Aku mengagumi usaha kerasnya sampai dia berhasil.Berjalan disisinya ternyata membuat
perasaanku bergetar dan ada rasa hangat yang menjalar di tubuhku. Aku mulai
tertarik pada dirinya. Biar kang Yayat pria desa tapi wawasannya sangat luas.
Hari demi hari aku seringkali datang mengunjungi peternakan hanya sekedar untuk ngobrol , tapi sebetulnya ada rindu untuk
beremu dengannya lagi.
“Wah , kayaknya ada yang lagi jatuh
cinta nih,” tukas Lala. Aku mendelik pada Lala tak suka. Bukan aku tak mau
mengakui tapi aku sendiri belum tahu perasaaan kang Yayat padaku, kalau berita
ini menyebar tentu aku yang malu. Aku mengancam mereka untuk tak keceplosan
ngomong tentang perasaanku.
“Tenang saja Ra, pasti gak bakal
bocor deh rahasianya tapi harus ada uang tutup mulutnya dong,” tukas Harun
menyeringai padaku. Aku timpuk dengan buku yang kubawa, untungnya tepat sasaran
kena di wajah Harun. Harun meringis kesakitan.

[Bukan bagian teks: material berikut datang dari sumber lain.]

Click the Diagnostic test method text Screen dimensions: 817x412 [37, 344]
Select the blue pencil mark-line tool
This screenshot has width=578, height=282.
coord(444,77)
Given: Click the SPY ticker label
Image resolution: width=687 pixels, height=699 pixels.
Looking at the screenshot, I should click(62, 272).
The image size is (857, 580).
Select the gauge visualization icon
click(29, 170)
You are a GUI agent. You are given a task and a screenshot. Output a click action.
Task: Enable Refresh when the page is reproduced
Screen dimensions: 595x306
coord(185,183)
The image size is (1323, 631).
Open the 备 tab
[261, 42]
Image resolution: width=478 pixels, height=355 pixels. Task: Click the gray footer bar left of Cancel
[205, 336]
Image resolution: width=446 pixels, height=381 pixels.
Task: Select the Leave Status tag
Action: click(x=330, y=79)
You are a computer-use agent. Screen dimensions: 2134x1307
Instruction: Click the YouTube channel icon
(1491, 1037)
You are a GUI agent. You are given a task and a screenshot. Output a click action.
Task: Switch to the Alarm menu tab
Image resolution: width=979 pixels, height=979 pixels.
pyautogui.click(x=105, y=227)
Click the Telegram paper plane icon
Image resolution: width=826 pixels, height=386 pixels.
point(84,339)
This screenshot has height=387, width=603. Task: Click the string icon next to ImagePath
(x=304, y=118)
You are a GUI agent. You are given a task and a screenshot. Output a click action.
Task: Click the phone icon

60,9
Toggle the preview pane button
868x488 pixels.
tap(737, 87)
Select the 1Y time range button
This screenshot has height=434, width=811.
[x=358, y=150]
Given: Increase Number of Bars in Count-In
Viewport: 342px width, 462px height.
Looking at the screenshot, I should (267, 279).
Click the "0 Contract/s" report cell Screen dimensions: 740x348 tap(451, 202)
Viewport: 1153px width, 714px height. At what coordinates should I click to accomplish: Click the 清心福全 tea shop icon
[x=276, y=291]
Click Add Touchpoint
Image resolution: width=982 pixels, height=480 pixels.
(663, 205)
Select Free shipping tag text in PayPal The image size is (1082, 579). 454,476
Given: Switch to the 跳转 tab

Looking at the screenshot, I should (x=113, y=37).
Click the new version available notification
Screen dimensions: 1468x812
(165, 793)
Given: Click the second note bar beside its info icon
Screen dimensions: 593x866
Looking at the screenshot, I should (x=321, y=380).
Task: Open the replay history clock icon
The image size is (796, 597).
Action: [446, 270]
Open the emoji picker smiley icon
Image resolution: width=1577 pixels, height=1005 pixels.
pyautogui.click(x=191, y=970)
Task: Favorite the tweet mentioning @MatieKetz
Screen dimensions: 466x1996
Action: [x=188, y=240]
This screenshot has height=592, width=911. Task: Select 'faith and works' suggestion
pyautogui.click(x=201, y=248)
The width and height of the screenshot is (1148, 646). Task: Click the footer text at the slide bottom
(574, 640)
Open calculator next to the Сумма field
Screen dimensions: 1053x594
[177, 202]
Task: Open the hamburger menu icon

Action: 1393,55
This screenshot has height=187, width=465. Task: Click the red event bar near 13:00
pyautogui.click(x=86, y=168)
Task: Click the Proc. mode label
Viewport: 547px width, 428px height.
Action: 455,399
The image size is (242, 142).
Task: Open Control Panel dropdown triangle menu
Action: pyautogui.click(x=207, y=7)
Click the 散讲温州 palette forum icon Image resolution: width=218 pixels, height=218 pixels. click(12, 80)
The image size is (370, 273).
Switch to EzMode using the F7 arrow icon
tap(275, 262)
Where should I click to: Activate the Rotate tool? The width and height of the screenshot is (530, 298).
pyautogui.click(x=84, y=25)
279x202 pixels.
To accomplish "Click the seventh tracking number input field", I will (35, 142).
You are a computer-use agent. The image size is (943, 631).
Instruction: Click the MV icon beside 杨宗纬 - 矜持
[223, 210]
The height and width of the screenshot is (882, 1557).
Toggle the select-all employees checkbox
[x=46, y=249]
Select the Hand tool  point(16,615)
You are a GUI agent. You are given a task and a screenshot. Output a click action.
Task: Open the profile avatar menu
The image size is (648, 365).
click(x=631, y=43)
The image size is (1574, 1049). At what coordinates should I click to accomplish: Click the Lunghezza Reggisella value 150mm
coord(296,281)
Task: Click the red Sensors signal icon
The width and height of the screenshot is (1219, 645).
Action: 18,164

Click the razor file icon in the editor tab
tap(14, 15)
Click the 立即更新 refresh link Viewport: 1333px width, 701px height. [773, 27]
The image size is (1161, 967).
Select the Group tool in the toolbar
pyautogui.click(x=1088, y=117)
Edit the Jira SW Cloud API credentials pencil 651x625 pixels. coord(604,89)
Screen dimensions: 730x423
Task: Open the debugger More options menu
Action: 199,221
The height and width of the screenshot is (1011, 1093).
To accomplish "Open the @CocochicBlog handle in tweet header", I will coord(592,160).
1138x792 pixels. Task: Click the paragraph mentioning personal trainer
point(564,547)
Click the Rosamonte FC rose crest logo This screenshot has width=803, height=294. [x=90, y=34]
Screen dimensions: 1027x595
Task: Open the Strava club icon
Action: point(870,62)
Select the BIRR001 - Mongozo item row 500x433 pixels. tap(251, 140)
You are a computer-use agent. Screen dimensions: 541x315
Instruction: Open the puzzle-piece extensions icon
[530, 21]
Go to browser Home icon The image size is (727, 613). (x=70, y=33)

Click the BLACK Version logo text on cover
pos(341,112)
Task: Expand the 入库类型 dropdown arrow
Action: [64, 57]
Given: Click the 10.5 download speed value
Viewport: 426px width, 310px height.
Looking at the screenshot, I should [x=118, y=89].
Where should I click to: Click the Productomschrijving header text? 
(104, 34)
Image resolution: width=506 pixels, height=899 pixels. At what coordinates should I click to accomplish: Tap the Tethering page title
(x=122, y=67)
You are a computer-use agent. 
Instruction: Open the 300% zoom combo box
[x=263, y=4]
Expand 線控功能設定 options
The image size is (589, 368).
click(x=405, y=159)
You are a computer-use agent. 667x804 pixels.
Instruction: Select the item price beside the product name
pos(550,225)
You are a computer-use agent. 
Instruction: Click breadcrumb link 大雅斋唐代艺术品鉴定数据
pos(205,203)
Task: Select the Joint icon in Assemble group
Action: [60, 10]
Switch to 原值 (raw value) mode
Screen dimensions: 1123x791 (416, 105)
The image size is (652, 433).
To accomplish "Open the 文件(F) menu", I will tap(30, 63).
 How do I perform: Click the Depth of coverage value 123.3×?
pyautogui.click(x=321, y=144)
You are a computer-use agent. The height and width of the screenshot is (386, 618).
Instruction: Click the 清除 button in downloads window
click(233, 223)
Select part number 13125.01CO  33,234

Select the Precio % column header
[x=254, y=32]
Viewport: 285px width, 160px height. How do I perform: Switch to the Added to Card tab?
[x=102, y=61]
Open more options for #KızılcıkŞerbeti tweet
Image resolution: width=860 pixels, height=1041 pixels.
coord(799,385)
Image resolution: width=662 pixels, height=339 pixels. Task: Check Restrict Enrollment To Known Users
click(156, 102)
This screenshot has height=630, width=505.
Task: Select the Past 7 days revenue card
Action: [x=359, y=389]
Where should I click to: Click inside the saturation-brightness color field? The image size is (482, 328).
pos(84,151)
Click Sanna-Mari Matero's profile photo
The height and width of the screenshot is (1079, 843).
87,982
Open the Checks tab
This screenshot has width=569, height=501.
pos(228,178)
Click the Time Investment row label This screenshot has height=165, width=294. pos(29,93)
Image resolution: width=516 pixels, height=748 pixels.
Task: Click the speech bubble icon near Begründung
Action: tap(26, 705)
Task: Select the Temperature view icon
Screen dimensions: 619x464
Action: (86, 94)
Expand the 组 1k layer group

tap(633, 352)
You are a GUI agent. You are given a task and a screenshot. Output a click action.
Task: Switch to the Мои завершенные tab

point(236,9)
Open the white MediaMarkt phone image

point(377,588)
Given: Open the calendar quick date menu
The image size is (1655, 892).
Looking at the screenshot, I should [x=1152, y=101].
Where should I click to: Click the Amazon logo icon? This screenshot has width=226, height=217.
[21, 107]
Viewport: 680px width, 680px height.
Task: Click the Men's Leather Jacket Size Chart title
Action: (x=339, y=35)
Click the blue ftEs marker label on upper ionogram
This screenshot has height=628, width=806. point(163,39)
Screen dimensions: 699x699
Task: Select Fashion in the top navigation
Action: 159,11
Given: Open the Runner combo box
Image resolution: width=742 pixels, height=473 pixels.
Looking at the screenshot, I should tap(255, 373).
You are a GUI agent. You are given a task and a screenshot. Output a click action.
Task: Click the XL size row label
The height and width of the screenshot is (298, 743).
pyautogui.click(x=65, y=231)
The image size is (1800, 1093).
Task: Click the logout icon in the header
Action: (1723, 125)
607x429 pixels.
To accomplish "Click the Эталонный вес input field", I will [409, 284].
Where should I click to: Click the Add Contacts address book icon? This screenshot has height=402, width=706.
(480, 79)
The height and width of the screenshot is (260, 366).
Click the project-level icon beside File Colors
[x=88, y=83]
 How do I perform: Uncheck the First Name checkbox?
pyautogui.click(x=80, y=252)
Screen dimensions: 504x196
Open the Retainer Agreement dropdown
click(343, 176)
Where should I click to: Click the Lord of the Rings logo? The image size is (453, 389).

Sudah hampir lima hari aku tak
melihat batang hidung kang Yayat di warung bi Dedeh, ada rasa rindu ingin
bertemu dengannya dan menikmati kopi hangat bersamanya. Aku kehilangan moment
bersamanya setiap pagi. Sampai satu minggu lebih aku masih belum melihat kang
Yayat di warung kopi bi Dedeh dan itu membuatku sedikit gelisah.
“Sudah , kamu main saja ke rumahnya
kang Yayat, daripada kamu uring-uringan terus ,”tukas Lala. Aku menggeleng
keras , bagaimanapun aku tak mau datang ke rumah pria kalau tak diundang. Rasa
dadaku sesak menahan rindu. Sampai pagi itu aku tak menemukan lagi wajah kang
Yayat, aku mencoba bertanya pada bi Dedeh.
“Bi, kenapa kang Yayat teh gak
pernah ngopi lagi di sini? “tanyaku sambil menyeruput kopi susu hangat.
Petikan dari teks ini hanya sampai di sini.